Sekilas aku melirik wajah istriku yang kuyu. Kasihan dia selama hidup bersamaku tidak pernah sekalipun dia merasakan bahagia. Tetapi dia rela diusir keluarga demi tetap hidup bersamaku.

"Lelaki miskin. Lelaki benalu. Lelaki sampah." Begitulah kata-kata yanag selalu disematkan untuk pria macam aku.

"Jika Mas menyerah bagaimana dengan nasibku," ujar Naya seakan dia tahu bagaimana isi suaminya saat ini.

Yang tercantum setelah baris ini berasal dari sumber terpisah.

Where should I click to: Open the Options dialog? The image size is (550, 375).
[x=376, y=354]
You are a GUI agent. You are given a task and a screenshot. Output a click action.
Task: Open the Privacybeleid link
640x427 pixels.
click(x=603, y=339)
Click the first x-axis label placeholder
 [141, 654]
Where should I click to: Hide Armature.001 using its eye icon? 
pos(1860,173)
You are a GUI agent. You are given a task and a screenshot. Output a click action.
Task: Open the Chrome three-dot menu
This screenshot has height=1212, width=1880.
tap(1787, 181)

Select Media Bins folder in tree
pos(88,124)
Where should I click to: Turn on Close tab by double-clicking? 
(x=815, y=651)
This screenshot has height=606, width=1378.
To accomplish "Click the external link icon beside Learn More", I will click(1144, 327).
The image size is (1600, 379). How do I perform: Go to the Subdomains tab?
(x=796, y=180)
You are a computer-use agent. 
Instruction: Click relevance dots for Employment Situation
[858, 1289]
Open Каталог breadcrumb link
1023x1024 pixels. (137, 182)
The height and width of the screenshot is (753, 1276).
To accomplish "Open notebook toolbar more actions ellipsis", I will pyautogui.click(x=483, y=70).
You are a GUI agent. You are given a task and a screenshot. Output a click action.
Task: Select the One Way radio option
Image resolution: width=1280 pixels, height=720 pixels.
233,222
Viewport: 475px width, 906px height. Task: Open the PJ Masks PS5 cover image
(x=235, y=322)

"Mas, jangan pernah meninggalkan aku sendiri. Jika Mas tidak ada disini, kemana aku harus pergi. Hanya Mas satu-satunya yang aku punyai saat ini. Keluarga sudah tidak menerima lagi. Adek gak mau mengemis sama mereka. Jadi tolong, Mas. Susah senang kita hadapi berdua. Kita harus saling menguatkan karena hanya kita berdua yang tau masalah kita," ucapnya kemudian.

Degh.

Kata-kata Naya seakan menyadarkan dari keterpurukan ini. Aku pria yang egois. Hanya memikirkan kesenangan sendiri tanpa mau tahu bagaimana terpukulnya Naya. Demi aku, dia rela dicampakkan keluarganya. Jika aku mati bagaimana nasib Naya? Pasti dia tidak diterima keluarganya lagi. Gaji pun sudah diberikan untuk ibunya semua.

Ya Allah. Berilah kekuatan untuk kami.

"Ayo, kita berangkat, Dek." Ku genggam tangan pujaan hatiku mencari tempat hunian baru untuk keluarga kecil kami.